The exercise:
Put the lines from the one containing "The height and" through the end of the lines into a numbered list, skipping blank lines and leaving out the pictures.

Dataset records:
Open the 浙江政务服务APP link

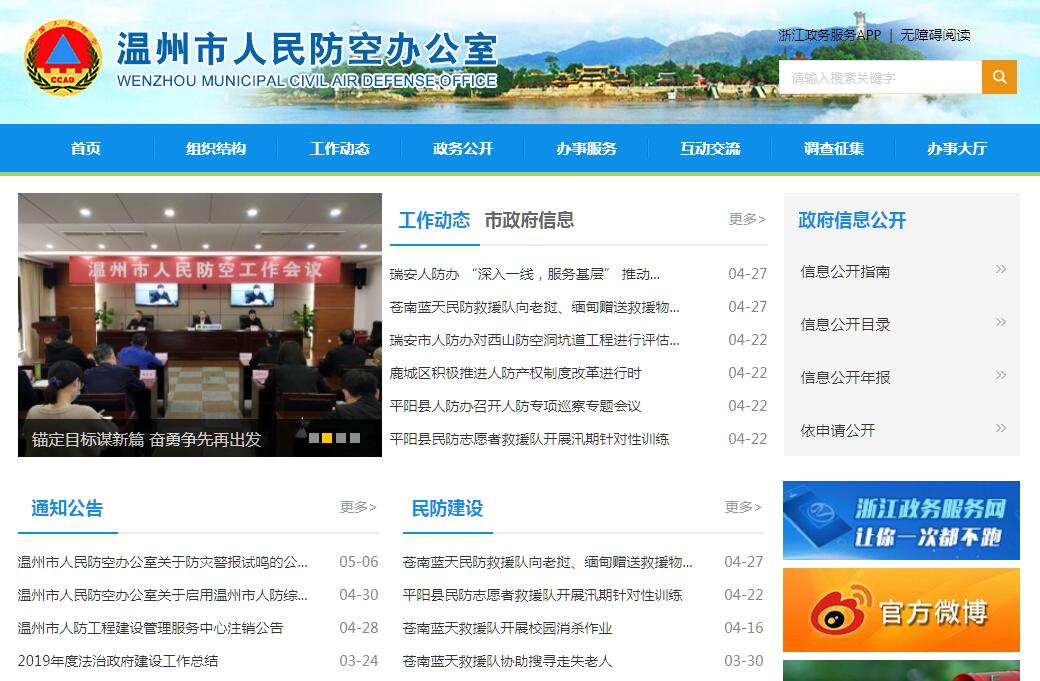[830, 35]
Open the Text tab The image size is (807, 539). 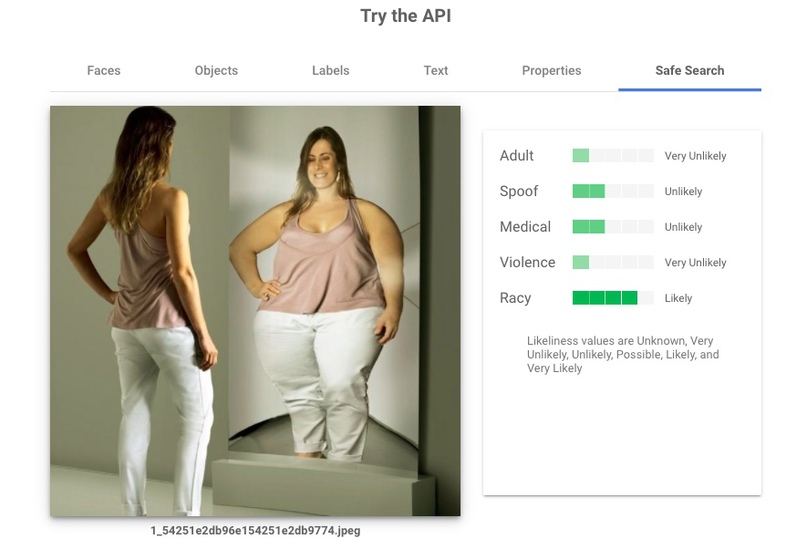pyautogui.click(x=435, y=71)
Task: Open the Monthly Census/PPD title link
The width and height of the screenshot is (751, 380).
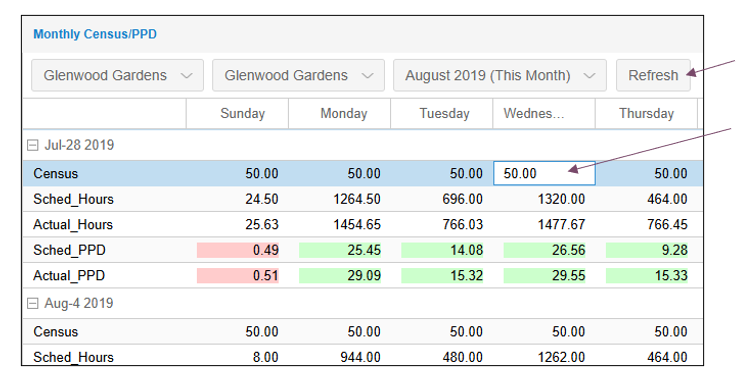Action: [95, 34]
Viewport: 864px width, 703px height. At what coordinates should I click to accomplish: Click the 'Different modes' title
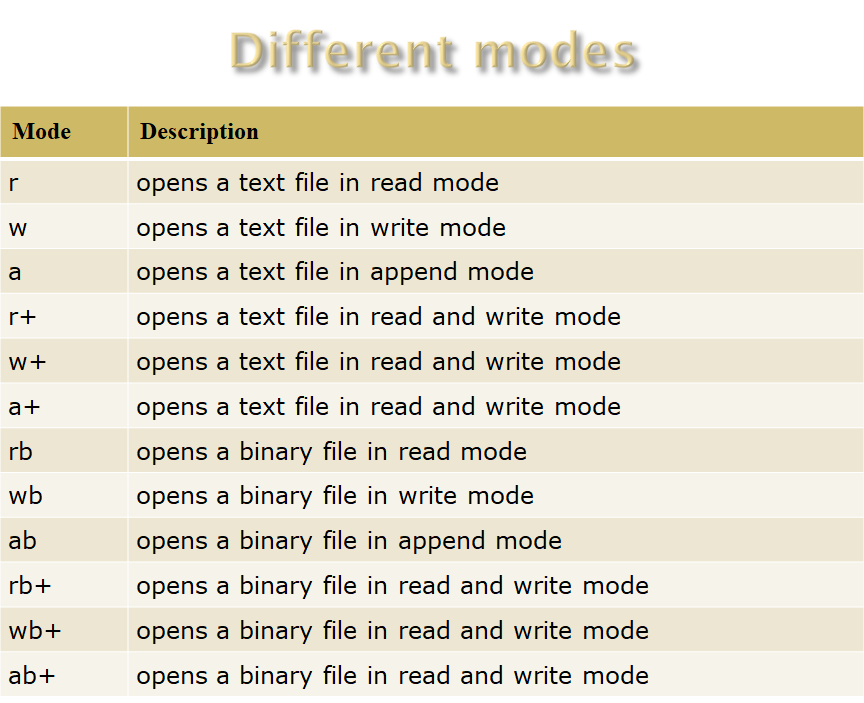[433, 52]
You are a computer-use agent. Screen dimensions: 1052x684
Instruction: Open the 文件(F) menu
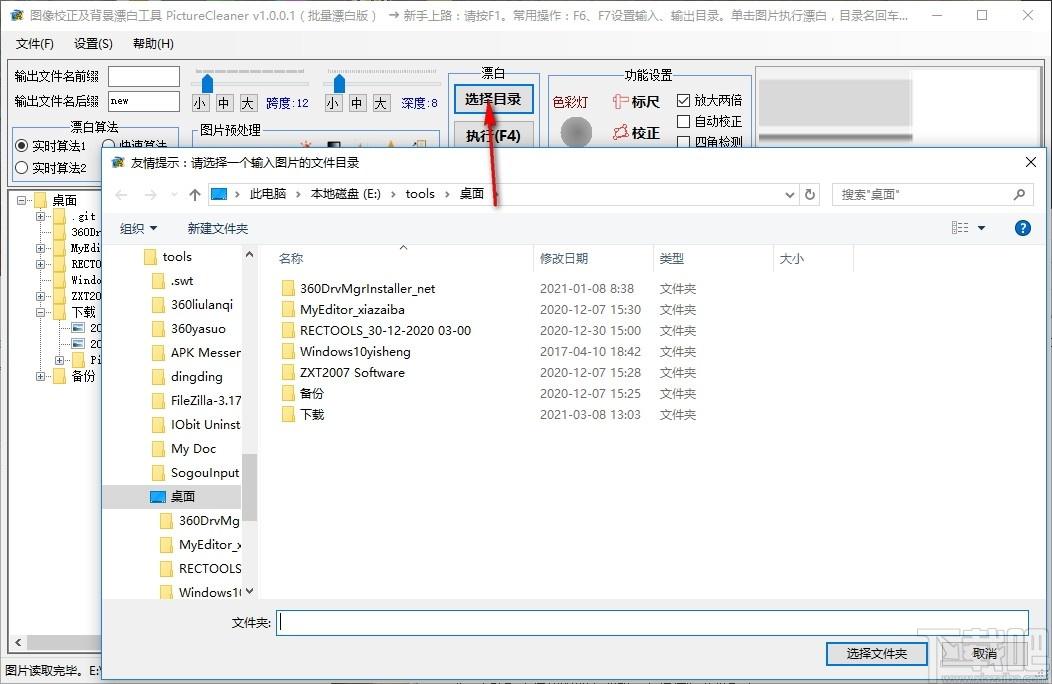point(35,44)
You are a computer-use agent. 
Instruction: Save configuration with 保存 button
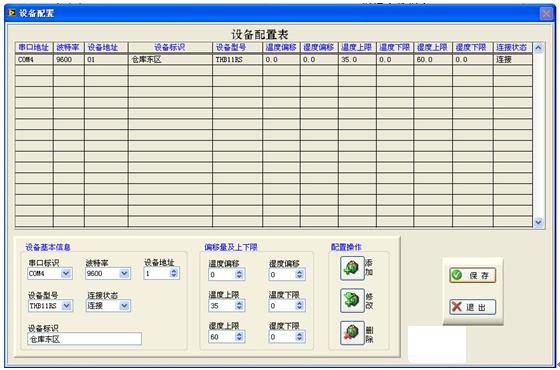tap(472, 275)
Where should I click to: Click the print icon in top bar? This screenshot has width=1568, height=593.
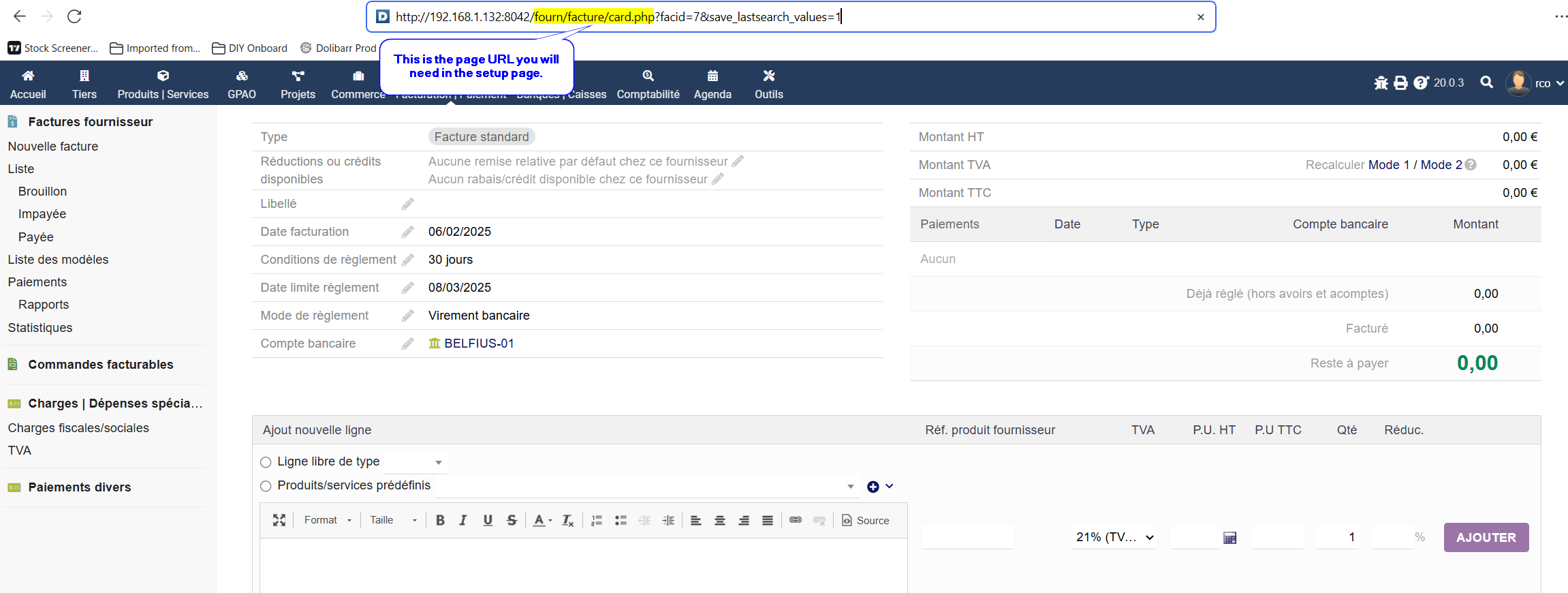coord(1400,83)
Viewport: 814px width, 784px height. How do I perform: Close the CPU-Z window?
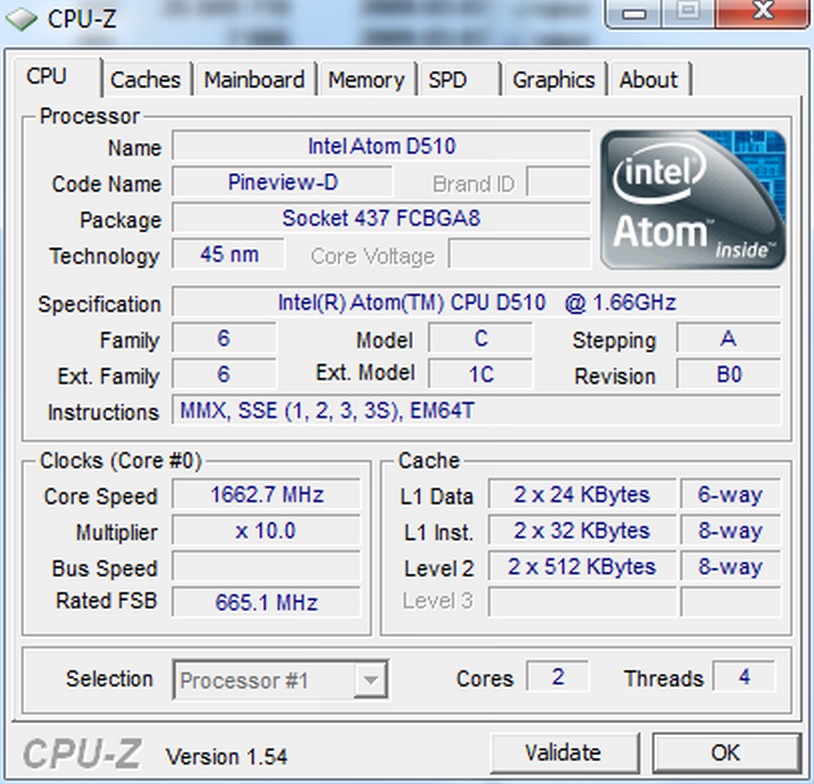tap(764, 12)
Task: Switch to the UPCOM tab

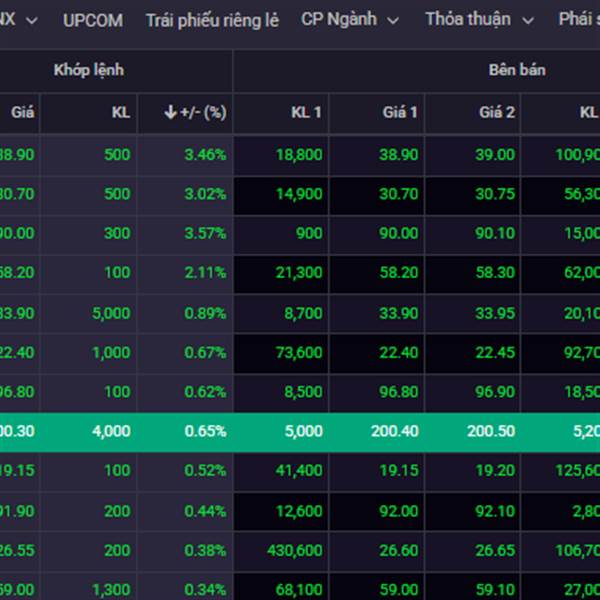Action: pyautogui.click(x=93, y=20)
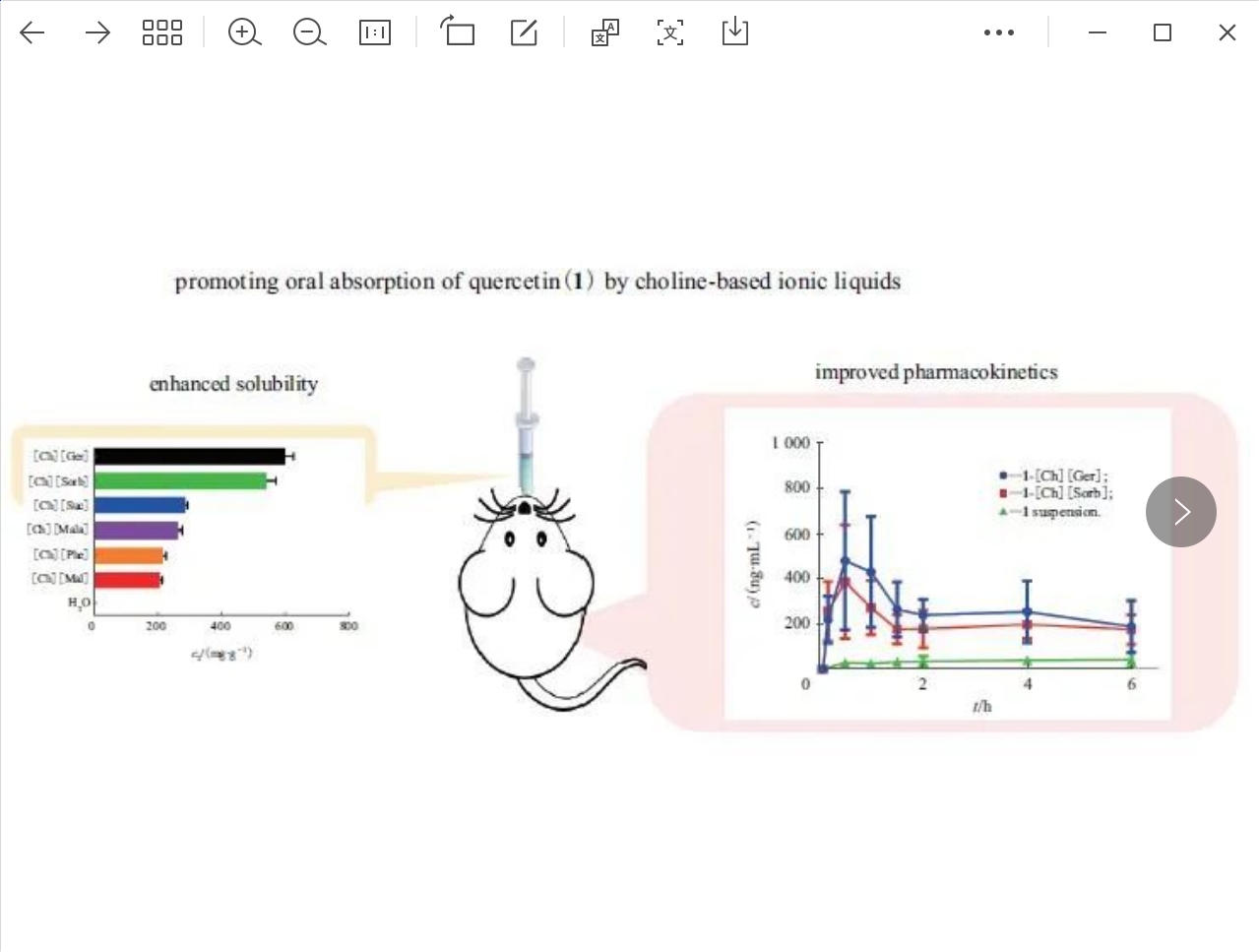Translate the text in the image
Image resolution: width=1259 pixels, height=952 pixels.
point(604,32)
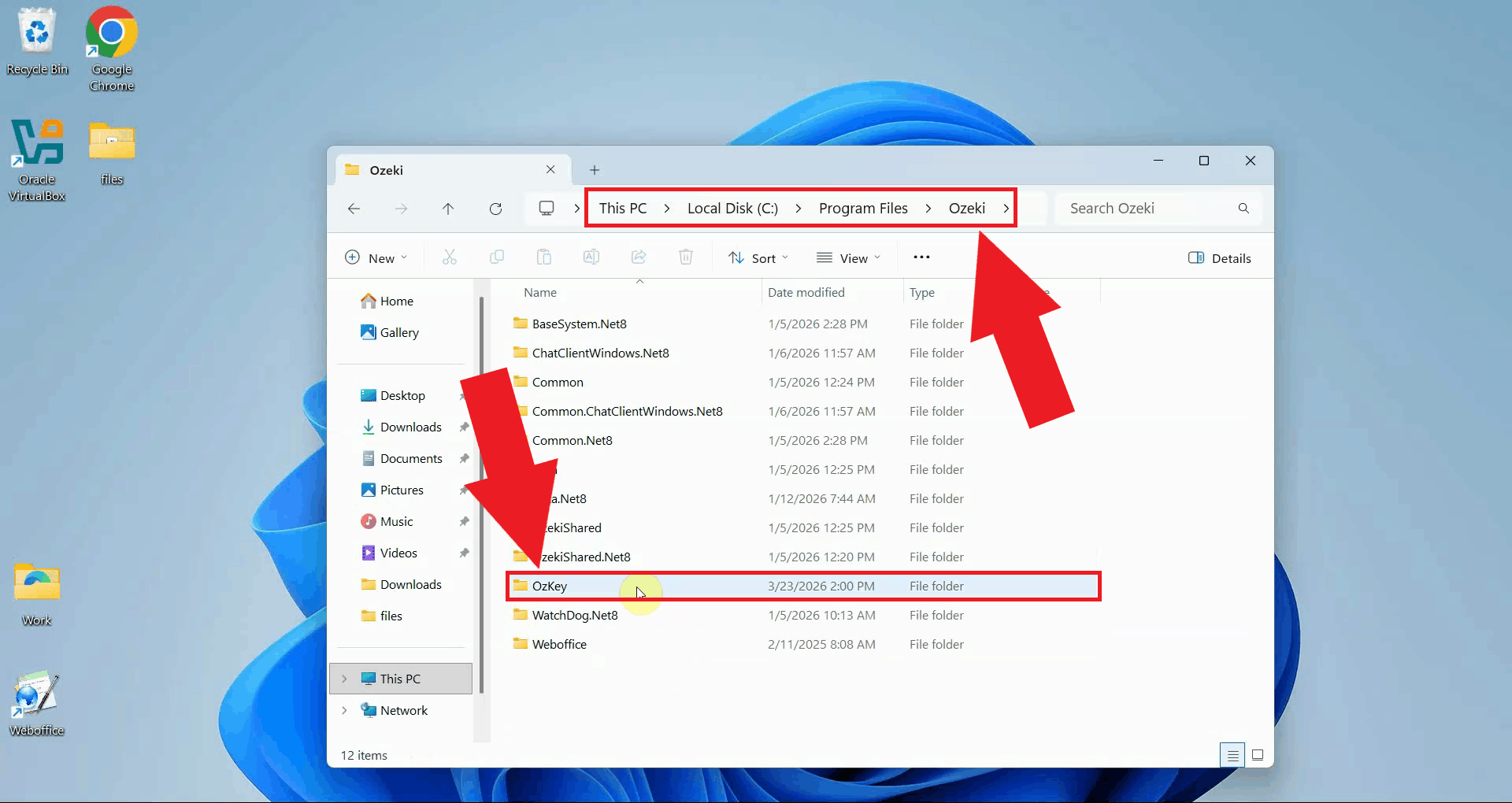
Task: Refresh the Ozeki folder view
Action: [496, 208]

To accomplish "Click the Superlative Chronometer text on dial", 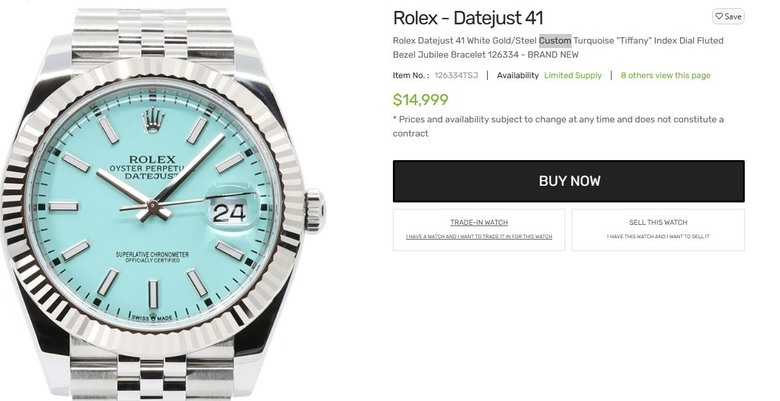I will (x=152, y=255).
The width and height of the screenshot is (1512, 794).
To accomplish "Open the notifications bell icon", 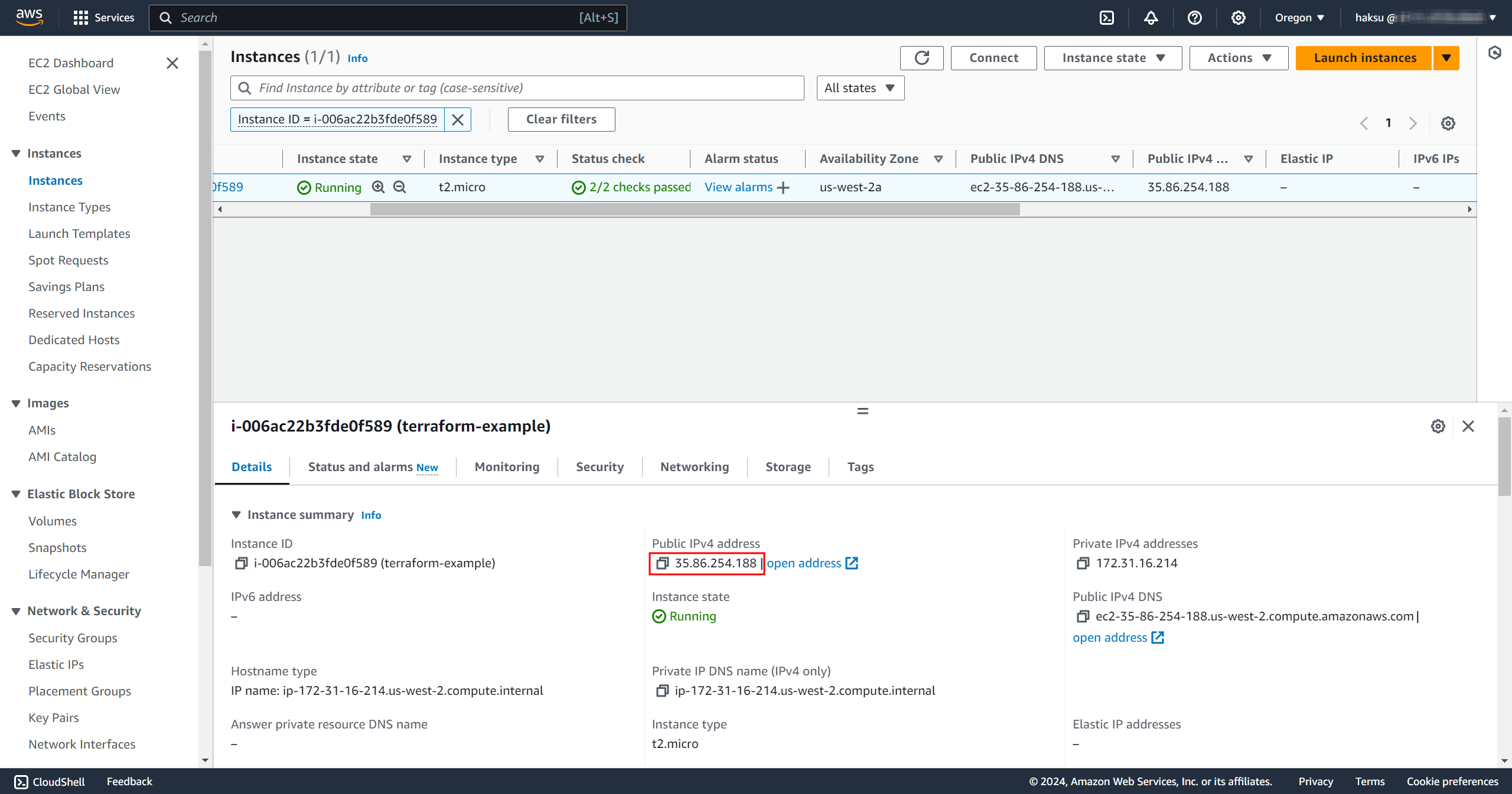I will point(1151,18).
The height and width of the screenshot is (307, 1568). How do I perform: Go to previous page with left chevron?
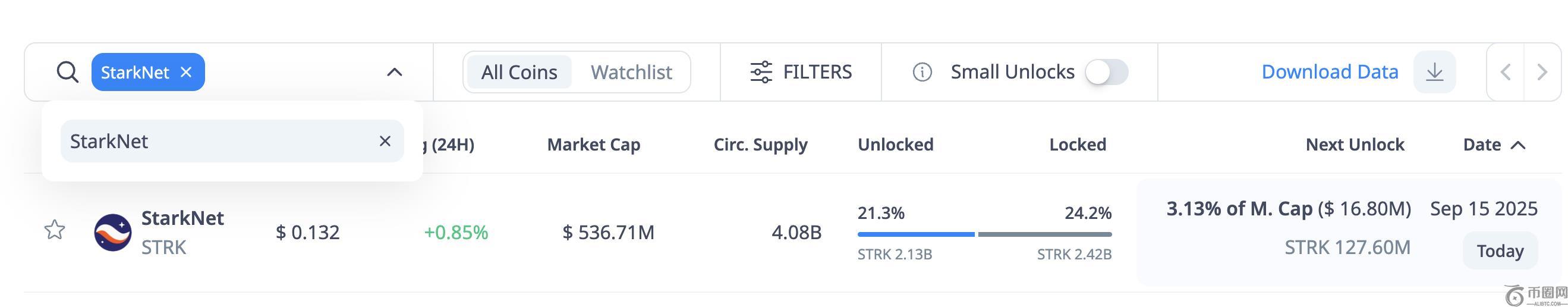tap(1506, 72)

Task response:
1. The height and width of the screenshot is (307, 1568). How do I perform: Go to previous page with left chevron?
2. tap(1506, 72)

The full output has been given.